-- Begin Article --

In this article, I will explore why things are the way they are, and whether they are likely to continue on the same path.

Some Reasons Why

Here are the reasons I came up with:

  • Historically, most hardware development has taken place in the United States and with servers goes storage
  • Storage requirements in the United States exceed requirements elsewhere; the market is driven by requirements, and the rest of the world is behind our requirements
  • For years, the U.S. Government (e.g., National Science Foundation and Defense Advanced Research Projects Agency) has funded universities in the United States to do basic research on storage and build filesystems
  • A combination of all of the above

Alternatively, someone could say none of the above, which I will totally disagree with, but I am open to a reasoned opinion.

Historical Developments

The United States, like it or not, has been the center of development of most servers and PCs. They might not have all been made here, but most of the development work was done here. This holds true for the mainframes from IBM, Univac, CDC and others in the 1950s through 1970s, to RISC servers in the later 1980s through today, and, of course, the PC. Each of these systems required storage systems to support the computation.

This is not to say that other areas of the world, most notably Japan, did not develop storage and technology. Hitachi, Fujitsu and NEC all had computer systems during much of that period that were products of their own development. Fujitsu had a disk and tape group, and Toshiba had disk drive development and purchased the disk group from Fujitsu a few years ago. Hitachi, of course, had a disk drive group, but much of the innovation came from the purchase of IBM’s disk drive group, and Hitachi is now being integrated into Western Digital’s portfolio.

Disk drives alone are not a storage ecosystem in my opinion. As of this writing, Fujitsu, Hitachi and Toshiba have not been leading disk technology vendors in terms of innovation. Each might have led for a short period of time in a small area, but none have been market leaders over the long term.

-- End Article --

■ Written tasks:
#1 In the article on storage development, which company bought Fujitsu's disk group?
#2 Reproduce the passage of the storage development article starting at "In this article, I" and ending at "a reasoned opinion.".
#3 Keep writing the article on why storage development centers on the United States, picking up after its final sentence.

-- Begin Given data --

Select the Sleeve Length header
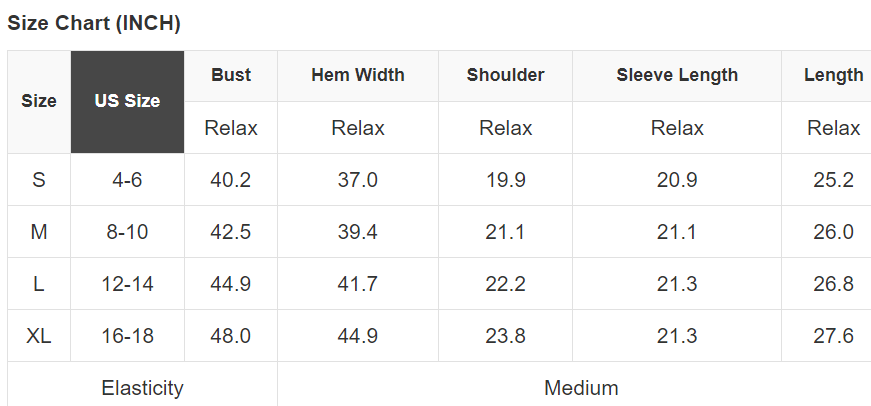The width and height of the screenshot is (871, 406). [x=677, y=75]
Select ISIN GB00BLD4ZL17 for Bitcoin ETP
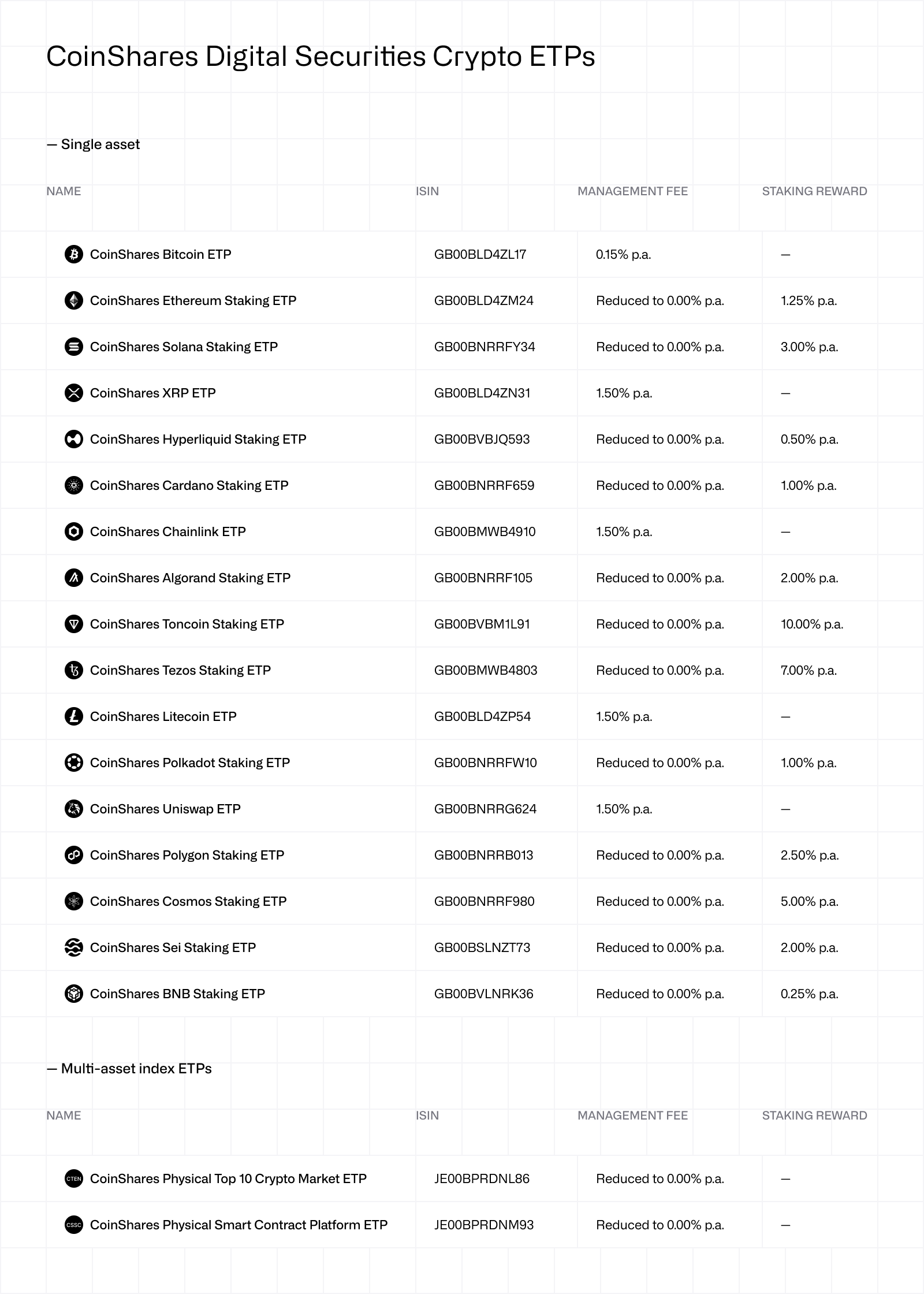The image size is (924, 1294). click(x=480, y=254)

-- End Given data --

■ Written responses:
#1 Toshiba

#2
In this article, I will explore why things are the way they are, and whether they are likely to continue on the same path.

Some Reasons Why

Here are the reasons I came up with:

  • Historically, most hardware development has taken place in the United States and with servers goes storage
  • Storage requirements in the United States exceed requirements elsewhere; the market is driven by requirements, and the rest of the world is behind our requirements
  • For years, the U.S. Government (e.g., National Science Foundation and Defense Advanced Research Projects Agency) has funded universities in the United States to do basic research on storage and build filesystems
  • A combination of all of the above

Alternatively, someone could say none of the above, which I will totally disagree with, but I am open to a reasoned opinion.

#3
The way I see it, the nation with the largest number of hardware vendors in the past 40 years has tried to develop some storage technology, but it has never been successful in the long run. Nor has it developed an end-to-end ecosystem with filesystems, channels and storage.

What About Requirements?

Does the United States lead the world in storage because we have the requirements that require innovation? Requirements in my opinion can take the form of software developed that has needs that lead to storage innovation (e.g., databases needing fast file I/O or higher reliability or something). Consider the requirement for larger storage volumes for databases and other needs and the development of VxVM from Veritas for volume management and VxFS as a file system in the early 1990s. This was ported to many different operating systems and supported by many vendors. Prior to this was the PC explosion, and that prompted the development of SCSI standard and SCSI disks and adaptors. In the 1990s, RAID development was occurring. That lead to the explosion of RAID devices from many vendors, mostly because we needed larger, more reliable and faster storage for databases. The explosion of email and the web contributed to this.

Did the Internet and databases spur the development of storage technology? Did the database requirements from the multiple vendors in the United States create an environment where storage development was required for the applications? Is the United States’ standing as the largest market for technology and development go hand and hand with technology?

What About Research?

I was not involved in research in the 1950s and 1960s or even 1970s, but from the information I have read about the period, the United States provided funding to research many areas including, but not limited to, CPUs, memory, channels, filesystems and storage–in other words, pretty much everything in the computing ecosystem. Money was spent at many universities around the United States, which resulted in the development of many game-changing technologies, from the Internet to filesystems. I have no idea how much was spent, but the computing industry would not have been the same today without the innovation spurred by the funding given for research at many many universities around the nation. The research was transformative, and many companies were formed as an outgrowth of the research. Funding came from various DoD organizations, NASA, NSF and others.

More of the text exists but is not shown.